* **Goal of the exercise**: Turn the data into a two-column CSV with columns named instruction and response. Each instruction and its answer go in one row, each in a quoted field with line breaks replaced by spaces. Start at the line containing "Click the Dashboard" and end after the line containing "click(447, 896)".

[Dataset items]
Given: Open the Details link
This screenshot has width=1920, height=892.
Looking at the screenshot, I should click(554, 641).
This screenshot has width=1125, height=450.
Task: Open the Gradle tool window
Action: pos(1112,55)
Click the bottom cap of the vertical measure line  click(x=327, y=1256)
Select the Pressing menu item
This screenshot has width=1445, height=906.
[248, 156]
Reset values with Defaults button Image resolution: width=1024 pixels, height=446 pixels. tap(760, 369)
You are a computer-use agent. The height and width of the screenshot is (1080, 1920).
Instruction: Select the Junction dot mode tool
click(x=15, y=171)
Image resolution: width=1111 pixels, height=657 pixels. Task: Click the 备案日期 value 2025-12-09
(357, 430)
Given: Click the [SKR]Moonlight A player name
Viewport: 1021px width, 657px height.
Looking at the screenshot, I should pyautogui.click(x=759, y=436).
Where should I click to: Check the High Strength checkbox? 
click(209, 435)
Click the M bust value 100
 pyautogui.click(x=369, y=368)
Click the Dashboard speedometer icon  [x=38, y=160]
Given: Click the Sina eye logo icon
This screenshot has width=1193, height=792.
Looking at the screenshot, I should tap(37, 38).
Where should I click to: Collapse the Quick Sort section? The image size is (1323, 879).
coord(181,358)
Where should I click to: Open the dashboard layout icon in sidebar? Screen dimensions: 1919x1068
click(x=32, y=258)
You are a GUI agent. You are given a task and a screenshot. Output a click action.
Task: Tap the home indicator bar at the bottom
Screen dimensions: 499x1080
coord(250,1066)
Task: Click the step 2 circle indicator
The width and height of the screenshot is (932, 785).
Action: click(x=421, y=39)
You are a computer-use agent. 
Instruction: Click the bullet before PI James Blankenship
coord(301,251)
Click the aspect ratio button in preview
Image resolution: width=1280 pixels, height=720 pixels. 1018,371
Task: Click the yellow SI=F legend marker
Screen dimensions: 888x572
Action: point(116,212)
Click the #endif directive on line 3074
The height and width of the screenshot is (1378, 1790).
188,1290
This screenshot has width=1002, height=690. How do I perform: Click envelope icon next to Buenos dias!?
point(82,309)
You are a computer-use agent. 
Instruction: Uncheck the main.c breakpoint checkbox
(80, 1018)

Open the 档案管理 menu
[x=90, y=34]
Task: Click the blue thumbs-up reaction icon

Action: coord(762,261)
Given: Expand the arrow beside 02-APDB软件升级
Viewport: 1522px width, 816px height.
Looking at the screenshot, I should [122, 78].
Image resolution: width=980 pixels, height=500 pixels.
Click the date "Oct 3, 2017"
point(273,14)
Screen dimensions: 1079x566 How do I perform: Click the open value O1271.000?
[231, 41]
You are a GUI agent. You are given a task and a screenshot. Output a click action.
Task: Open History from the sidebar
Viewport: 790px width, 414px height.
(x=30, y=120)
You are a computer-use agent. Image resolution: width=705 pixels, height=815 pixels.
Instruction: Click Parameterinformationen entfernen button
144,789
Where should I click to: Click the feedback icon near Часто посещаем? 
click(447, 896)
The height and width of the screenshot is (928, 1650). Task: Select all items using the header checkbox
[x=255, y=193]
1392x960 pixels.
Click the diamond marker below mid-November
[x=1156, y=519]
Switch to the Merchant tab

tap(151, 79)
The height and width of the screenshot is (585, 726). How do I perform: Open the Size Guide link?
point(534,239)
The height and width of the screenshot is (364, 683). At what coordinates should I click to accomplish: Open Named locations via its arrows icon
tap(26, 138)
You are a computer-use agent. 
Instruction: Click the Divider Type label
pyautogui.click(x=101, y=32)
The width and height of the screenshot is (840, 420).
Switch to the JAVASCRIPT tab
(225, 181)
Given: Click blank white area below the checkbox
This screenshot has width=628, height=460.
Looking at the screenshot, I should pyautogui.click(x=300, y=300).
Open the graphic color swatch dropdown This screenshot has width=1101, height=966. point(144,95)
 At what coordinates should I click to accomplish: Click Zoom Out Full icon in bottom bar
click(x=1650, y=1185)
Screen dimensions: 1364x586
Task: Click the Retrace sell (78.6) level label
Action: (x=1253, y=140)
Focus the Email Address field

* **Exercise answer**:
instruction,response
"Click the Dashboard speedometer icon","[x=38, y=160]"
"Given: Click the Sina eye logo icon This screenshot has width=1193, height=792.","Looking at the screenshot, I should tap(37, 38)."
"Where should I click to: Collapse the Quick Sort section? The image size is (1323, 879).","coord(181,358)"
"Where should I click to: Open the dashboard layout icon in sidebar? Screen dimensions: 1919x1068","click(x=32, y=258)"
"You are a GUI agent. You are given a task and a screenshot. Output a click action. Task: Tap the home indicator bar at the bottom Screen dimensions: 499x1080","coord(250,1066)"
"Task: Click the step 2 circle indicator The width and height of the screenshot is (932, 785).","Action: click(x=421, y=39)"
"You are a computer-use agent. Instruction: Click the bullet before PI James Blankenship","coord(301,251)"
"Click the aspect ratio button in preview","Image resolution: width=1280 pixels, height=720 pixels. 1018,371"
"Task: Click the yellow SI=F legend marker Screen dimensions: 888x572","Action: point(116,212)"
"Click the #endif directive on line 3074 The height and width of the screenshot is (1378, 1790).","188,1290"
"This screenshot has width=1002, height=690. How do I perform: Click envelope icon next to Buenos dias!?","point(82,309)"
"You are a computer-use agent. Instruction: Uncheck the main.c breakpoint checkbox","(80, 1018)"
"Open the 档案管理 menu","[x=90, y=34]"
"Task: Click the blue thumbs-up reaction icon","Action: coord(762,261)"
"Given: Expand the arrow beside 02-APDB软件升级 Viewport: 1522px width, 816px height.","Looking at the screenshot, I should [122, 78]."
"Image resolution: width=980 pixels, height=500 pixels. Click the date ""Oct 3, 2017""","point(273,14)"
"Screen dimensions: 1079x566 How do I perform: Click the open value O1271.000?","[231, 41]"
"You are a GUI agent. You are given a task and a screenshot. Output a click action. Task: Open History from the sidebar Viewport: 790px width, 414px height.","(x=30, y=120)"
"You are a computer-use agent. Image resolution: width=705 pixels, height=815 pixels. Instruction: Click Parameterinformationen entfernen button","144,789"
"Where should I click to: Click the feedback icon near Часто посещаем?","click(447, 896)"